Je suis nouvelle sur le forum, je le lis d'ailleurs depuis une semaine, étant très intéressée par l'achat d'un Ibook G4 12" 800 (ce serait mon premier mac ce qui ferait de moi une switcheuse si j'ai bien compris 
	

	
	
		
		

		
			





 ).

Or, je voudrais prendre un Ibook avec un disque dur de 60 Go. Chez Fnac, ils proposent la configuration minimum, à savoir avec un DD de 30 Go, ce qui ne m'arrange pas trop. Est-il possible de configurer son Ibook comme on veut chez un revendeur de ce type ou faut-il obligatoirement passer par AppleStore pour pouvoir bénéficier des options qu'ils proposent ?

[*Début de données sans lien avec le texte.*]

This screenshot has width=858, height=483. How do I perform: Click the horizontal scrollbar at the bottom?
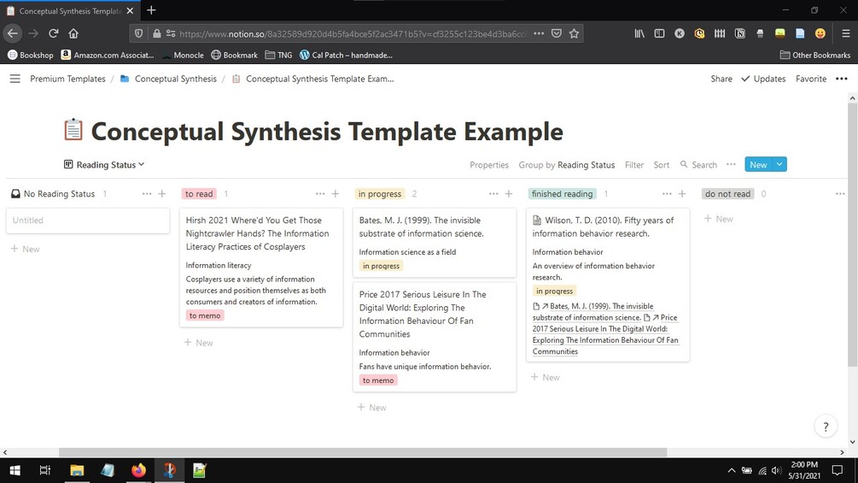(x=363, y=452)
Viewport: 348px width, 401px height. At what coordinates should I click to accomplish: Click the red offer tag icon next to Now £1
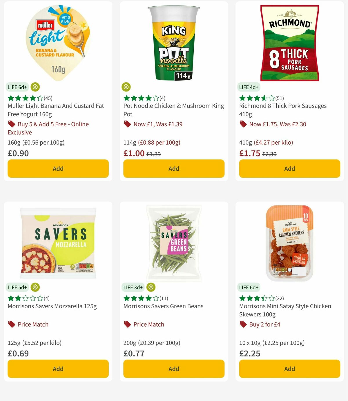click(x=127, y=124)
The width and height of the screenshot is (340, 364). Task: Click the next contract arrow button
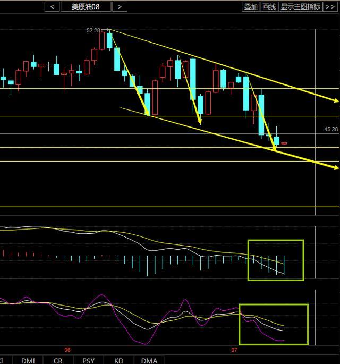[x=120, y=6]

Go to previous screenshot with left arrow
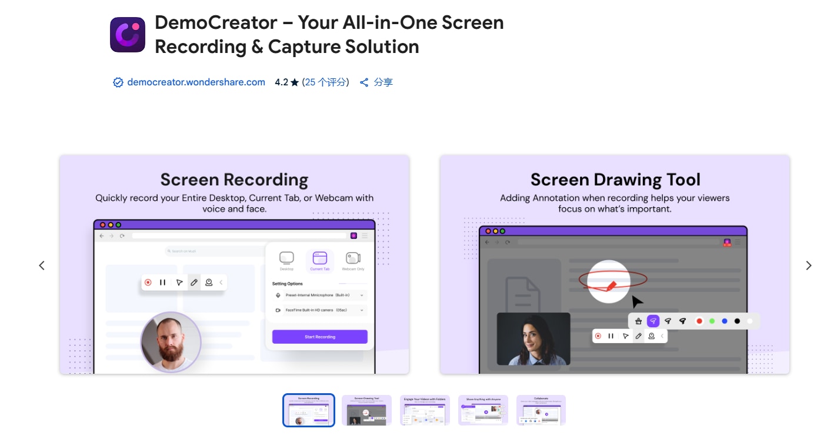(x=42, y=265)
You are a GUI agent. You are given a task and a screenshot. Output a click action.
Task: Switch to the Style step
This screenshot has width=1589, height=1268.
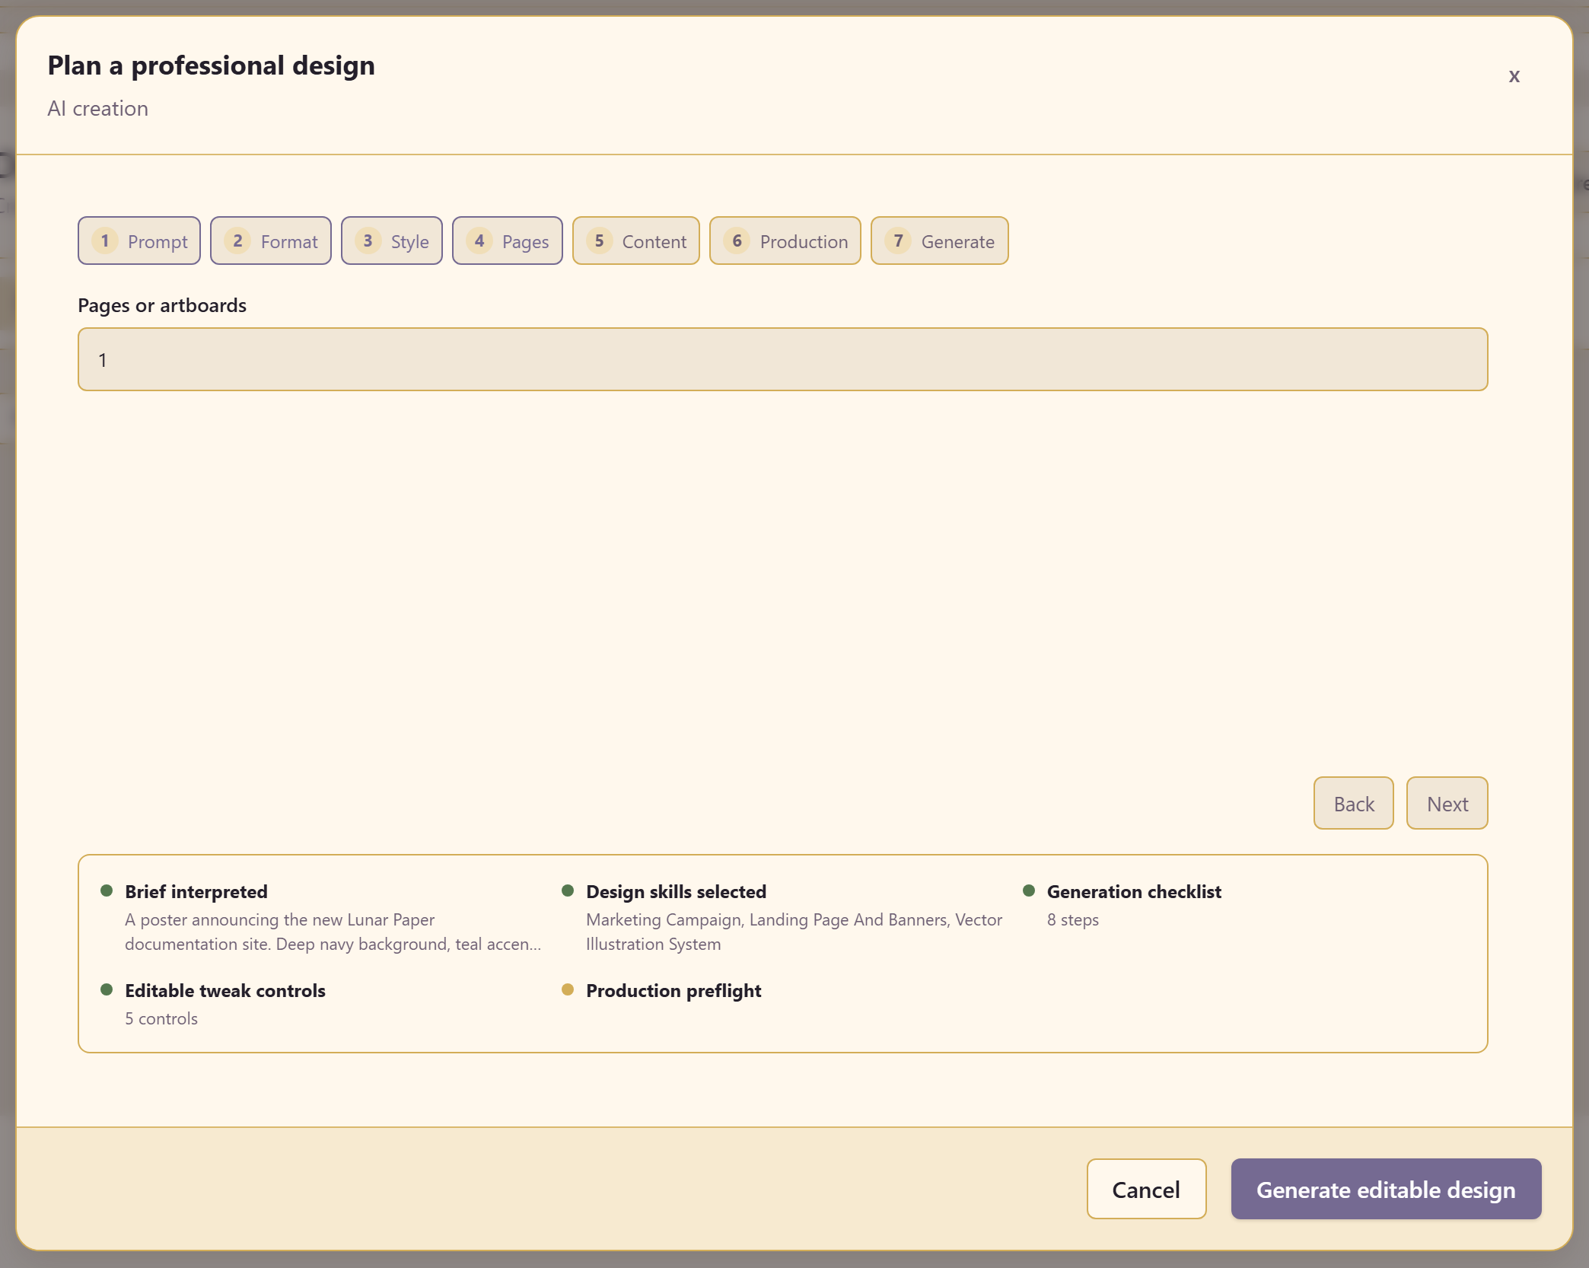point(392,241)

Ca m'arrangerait de l'acheter à la FNAC du coin, mais comme je le veux avec 60 Go de place, suis-je obligée de passer par AppleStore ?


----------



## Floleb7 (15 Janvier 2004)

Kley a dit:
			
		

> Bonjour,
> 
> Je suis nouvelle sur le forum, je le lis d'ailleurs depuis une semaine, étant très intéressée par l'achat d'un Ibook G4 12" 800 (ce serait mon premier mac ce qui ferait de moi une switcheuse si j'ai bien compris
> 
> ...



l'interet de l'apple store c'est de pouvoir configurer facilement
en + si tu es etudiante tu beneficie de 6% 

niveau délai en 7 à 10j tu reçois le tt

est ce que la fnac permet de modifier la config des iBook ?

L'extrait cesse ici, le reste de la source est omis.